Yüzünü yüzüme yaklaştırdı. Nefesim hızlanmıştı. Korkudan gözlerimi kapattım, nefesimi tuttum. Artık ölmeye hazırdım.

Alnıma bir öpücük kondurdu ve gülmeye başladı. Bense şaşkınca gözlerimi kocaman açıp ona bakıyordum.

Toprak: Gerçektende seni yiyeceğimi falan mı sandın? Aşk olsun, ben öyle biri miyim?

Mert: Aptal!

Karnına yumruk attım. Gözlerimden yaşlar düşüyordu. Allah belamı versin korkudan tir tir titriyordum.

Toprak: Ağh! Tamam tamam, özür dilerim! Ağlama. Hahahhaha.

Mert: Çekil önümden!

Toprak: Niyeymiş o?

Ona pis pis baktım. Sonra bir de aletine geçirdim.

Mert: Çekiliyor musun çekilmiyor musun?

Toprak: Spor falan mı yaptın? Birden o kadar güçleniverdin ki.

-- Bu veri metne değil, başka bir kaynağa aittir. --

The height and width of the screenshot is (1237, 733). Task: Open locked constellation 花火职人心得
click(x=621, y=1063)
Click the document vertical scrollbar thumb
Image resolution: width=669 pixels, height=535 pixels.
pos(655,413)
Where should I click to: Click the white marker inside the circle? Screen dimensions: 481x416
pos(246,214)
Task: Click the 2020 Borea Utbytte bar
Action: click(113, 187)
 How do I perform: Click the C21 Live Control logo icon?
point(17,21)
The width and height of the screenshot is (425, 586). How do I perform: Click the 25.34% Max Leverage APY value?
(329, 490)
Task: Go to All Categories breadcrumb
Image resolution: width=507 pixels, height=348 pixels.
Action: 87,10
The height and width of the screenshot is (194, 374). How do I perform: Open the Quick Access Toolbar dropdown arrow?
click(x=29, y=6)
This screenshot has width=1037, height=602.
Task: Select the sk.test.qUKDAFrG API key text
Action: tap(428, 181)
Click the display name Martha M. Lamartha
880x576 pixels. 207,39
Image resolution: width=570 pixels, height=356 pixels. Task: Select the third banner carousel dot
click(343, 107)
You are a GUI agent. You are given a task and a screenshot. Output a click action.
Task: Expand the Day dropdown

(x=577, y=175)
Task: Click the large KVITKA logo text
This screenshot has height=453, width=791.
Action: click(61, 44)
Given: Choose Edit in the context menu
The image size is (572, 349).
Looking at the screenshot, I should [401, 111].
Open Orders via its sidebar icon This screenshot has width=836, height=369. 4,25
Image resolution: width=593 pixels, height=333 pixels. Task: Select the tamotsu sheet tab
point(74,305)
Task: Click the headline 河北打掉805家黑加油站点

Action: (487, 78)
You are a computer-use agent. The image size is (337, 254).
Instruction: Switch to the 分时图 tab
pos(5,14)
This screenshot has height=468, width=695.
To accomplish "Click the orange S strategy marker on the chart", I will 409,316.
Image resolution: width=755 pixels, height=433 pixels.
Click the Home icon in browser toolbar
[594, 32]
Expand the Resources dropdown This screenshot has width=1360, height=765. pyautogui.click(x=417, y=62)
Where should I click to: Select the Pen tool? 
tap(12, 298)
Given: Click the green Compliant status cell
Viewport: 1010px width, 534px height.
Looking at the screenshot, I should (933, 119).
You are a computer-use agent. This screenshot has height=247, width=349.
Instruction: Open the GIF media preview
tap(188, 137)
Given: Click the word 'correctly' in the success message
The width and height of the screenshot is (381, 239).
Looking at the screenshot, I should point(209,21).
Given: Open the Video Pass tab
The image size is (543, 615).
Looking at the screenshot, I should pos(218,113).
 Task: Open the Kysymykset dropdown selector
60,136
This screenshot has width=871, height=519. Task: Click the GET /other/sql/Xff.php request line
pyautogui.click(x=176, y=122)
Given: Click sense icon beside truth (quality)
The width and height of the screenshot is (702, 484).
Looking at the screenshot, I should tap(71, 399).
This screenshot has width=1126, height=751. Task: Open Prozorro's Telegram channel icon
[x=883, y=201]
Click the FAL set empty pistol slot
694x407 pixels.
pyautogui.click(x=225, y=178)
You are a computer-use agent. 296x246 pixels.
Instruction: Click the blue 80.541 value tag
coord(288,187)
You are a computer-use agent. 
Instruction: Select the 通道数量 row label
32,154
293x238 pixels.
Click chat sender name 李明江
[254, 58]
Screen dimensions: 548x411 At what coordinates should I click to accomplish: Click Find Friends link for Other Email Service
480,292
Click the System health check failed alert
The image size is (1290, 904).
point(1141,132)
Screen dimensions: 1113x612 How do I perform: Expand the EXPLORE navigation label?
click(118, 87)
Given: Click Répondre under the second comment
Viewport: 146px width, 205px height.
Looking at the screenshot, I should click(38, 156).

Mert: Kapa çeneni seni salak!

Güldü. Sadece güldü. Peki ben ne yaptım? Kuyruğunu tuttuğum gibi sertçe çektim.(abiniz star 🌟)

Toprak: Ağhhh! Napıyon lan!

Mert: Çekilmen için seni defalarca uyardım. Bunu haketmiştin.

Diyip pis pis sırıttım. Tabi o yine bana karşı sırıtmaya başlayınca ne yapacağını sorgulayan salak bir yüz ifadesi takındım. Maalesef.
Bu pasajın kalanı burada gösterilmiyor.